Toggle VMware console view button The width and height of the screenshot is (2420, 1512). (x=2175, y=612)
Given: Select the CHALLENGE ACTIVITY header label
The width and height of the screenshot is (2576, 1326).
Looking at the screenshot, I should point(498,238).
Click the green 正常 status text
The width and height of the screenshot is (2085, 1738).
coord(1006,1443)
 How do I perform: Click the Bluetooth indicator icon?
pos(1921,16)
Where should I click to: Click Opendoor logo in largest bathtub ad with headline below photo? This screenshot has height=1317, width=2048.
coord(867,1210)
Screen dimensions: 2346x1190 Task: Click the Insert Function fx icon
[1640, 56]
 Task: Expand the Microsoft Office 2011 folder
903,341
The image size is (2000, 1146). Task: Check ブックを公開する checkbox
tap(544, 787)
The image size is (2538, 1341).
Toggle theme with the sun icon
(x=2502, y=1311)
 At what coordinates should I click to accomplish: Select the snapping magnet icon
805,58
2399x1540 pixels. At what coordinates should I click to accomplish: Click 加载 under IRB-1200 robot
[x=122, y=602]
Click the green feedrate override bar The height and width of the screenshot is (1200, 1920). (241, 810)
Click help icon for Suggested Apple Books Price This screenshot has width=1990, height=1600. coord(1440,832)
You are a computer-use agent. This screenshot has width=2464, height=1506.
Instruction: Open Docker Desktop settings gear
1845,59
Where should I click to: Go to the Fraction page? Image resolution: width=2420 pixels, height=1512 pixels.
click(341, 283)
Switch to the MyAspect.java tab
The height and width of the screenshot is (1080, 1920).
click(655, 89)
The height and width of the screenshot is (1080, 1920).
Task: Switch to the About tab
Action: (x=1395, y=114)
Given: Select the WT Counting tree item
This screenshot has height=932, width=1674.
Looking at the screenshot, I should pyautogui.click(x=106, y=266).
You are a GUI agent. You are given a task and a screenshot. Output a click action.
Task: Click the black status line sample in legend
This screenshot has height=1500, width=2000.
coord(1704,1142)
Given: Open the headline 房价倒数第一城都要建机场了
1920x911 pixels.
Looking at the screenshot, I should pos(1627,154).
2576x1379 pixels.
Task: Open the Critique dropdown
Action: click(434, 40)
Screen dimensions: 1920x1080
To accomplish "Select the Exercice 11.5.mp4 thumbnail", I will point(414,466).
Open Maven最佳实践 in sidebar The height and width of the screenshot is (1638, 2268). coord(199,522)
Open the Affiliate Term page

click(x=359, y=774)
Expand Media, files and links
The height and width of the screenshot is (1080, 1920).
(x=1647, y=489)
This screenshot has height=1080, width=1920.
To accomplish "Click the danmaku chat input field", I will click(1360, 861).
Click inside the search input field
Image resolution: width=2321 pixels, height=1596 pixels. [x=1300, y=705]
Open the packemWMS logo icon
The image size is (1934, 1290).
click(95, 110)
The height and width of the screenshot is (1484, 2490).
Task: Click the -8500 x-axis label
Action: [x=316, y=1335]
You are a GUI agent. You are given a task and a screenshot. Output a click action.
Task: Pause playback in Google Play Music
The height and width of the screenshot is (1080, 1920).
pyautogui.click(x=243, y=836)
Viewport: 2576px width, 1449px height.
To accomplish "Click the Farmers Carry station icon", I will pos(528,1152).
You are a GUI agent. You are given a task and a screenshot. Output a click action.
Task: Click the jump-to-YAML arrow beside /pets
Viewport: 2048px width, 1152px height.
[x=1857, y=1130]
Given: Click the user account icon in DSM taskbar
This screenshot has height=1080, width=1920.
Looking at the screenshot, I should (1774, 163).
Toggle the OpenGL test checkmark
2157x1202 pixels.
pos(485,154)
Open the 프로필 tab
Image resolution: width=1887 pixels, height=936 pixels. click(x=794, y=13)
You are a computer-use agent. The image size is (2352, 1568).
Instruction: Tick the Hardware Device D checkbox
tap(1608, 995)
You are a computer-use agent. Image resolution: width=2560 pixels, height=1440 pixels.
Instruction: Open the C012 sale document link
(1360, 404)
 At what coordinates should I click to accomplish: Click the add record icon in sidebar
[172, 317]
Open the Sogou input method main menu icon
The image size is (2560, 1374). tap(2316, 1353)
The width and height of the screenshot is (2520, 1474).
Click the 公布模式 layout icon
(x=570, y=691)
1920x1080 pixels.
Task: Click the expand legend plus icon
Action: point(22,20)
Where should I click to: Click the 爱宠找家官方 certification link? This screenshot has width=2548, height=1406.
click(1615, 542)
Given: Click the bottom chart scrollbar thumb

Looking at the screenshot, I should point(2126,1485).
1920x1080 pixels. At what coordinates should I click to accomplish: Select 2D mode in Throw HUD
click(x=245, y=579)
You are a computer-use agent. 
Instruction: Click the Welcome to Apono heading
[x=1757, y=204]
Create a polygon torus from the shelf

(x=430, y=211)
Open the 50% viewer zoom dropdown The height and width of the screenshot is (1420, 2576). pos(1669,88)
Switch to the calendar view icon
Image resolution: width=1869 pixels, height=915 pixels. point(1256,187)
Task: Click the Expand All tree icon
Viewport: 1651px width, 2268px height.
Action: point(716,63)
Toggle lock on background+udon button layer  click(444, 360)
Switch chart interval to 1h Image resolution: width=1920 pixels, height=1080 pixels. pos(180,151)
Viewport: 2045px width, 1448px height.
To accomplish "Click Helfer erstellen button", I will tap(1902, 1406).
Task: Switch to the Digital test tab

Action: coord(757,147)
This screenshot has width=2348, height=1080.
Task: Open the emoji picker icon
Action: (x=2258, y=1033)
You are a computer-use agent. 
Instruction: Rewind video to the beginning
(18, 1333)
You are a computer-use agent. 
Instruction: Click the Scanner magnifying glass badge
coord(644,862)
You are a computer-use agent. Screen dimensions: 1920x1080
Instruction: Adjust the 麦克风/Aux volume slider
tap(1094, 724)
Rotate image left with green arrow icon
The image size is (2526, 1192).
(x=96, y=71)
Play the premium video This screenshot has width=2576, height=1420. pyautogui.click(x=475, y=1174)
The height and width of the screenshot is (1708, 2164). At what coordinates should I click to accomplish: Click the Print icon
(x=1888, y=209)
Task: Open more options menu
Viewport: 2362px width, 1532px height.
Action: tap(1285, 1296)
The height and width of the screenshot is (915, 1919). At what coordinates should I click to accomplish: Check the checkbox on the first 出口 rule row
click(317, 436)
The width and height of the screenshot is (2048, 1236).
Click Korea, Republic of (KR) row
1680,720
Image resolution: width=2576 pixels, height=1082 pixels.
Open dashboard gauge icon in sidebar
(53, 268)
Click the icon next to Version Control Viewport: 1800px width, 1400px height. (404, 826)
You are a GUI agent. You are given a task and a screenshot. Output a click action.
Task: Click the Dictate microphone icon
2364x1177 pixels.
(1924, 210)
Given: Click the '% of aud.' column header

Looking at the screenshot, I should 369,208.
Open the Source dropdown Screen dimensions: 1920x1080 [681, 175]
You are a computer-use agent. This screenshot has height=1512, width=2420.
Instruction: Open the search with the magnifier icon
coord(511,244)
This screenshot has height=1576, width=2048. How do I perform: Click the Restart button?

^^^^

- _Instructions to follow_:
What is needed is each line from the records with the word "tree" in it.

- _Result_:
Given: Select the WT Counting tree item
Task: Click the Expand All tree icon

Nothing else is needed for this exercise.